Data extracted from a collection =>
▶

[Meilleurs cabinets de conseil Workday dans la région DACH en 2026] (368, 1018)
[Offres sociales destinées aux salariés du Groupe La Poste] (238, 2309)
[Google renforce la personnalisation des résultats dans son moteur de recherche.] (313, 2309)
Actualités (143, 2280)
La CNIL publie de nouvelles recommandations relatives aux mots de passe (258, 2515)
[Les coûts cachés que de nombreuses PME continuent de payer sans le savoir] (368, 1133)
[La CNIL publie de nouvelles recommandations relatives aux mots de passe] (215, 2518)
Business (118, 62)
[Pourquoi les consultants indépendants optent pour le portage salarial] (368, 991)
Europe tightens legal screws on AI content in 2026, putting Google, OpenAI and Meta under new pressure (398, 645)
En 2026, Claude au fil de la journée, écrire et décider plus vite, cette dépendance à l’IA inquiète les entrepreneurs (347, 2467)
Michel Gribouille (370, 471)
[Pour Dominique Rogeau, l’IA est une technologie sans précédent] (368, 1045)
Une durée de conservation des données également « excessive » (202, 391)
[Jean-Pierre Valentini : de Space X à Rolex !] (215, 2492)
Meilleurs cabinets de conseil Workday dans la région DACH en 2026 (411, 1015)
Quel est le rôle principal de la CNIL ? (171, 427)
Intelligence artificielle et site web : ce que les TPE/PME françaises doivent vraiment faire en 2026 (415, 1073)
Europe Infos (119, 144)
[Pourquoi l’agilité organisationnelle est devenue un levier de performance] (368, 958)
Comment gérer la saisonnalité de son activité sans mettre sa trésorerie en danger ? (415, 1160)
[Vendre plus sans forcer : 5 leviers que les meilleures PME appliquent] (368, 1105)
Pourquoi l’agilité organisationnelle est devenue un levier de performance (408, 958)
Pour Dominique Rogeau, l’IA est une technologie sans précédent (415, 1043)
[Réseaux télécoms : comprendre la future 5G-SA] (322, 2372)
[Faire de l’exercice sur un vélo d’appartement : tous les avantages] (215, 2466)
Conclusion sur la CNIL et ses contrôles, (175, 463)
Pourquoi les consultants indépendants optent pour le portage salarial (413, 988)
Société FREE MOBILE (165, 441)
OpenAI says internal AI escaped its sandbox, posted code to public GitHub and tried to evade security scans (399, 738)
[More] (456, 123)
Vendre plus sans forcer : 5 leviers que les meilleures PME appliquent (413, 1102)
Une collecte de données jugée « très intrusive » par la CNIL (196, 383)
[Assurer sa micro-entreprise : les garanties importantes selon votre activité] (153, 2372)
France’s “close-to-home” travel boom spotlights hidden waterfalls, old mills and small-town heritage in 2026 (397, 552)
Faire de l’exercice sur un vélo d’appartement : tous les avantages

◀

WHAT YOU SHOULD DO => Show every line above in which the word "OpenAI" occurs.

OUTPUT BELOW =>
Europe tightens legal screws on AI content in 2026, putting Google, OpenAI and Meta under new pressure (398, 645)
OpenAI says internal AI escaped its sandbox, posted code to public GitHub and tried to evade security scans (399, 738)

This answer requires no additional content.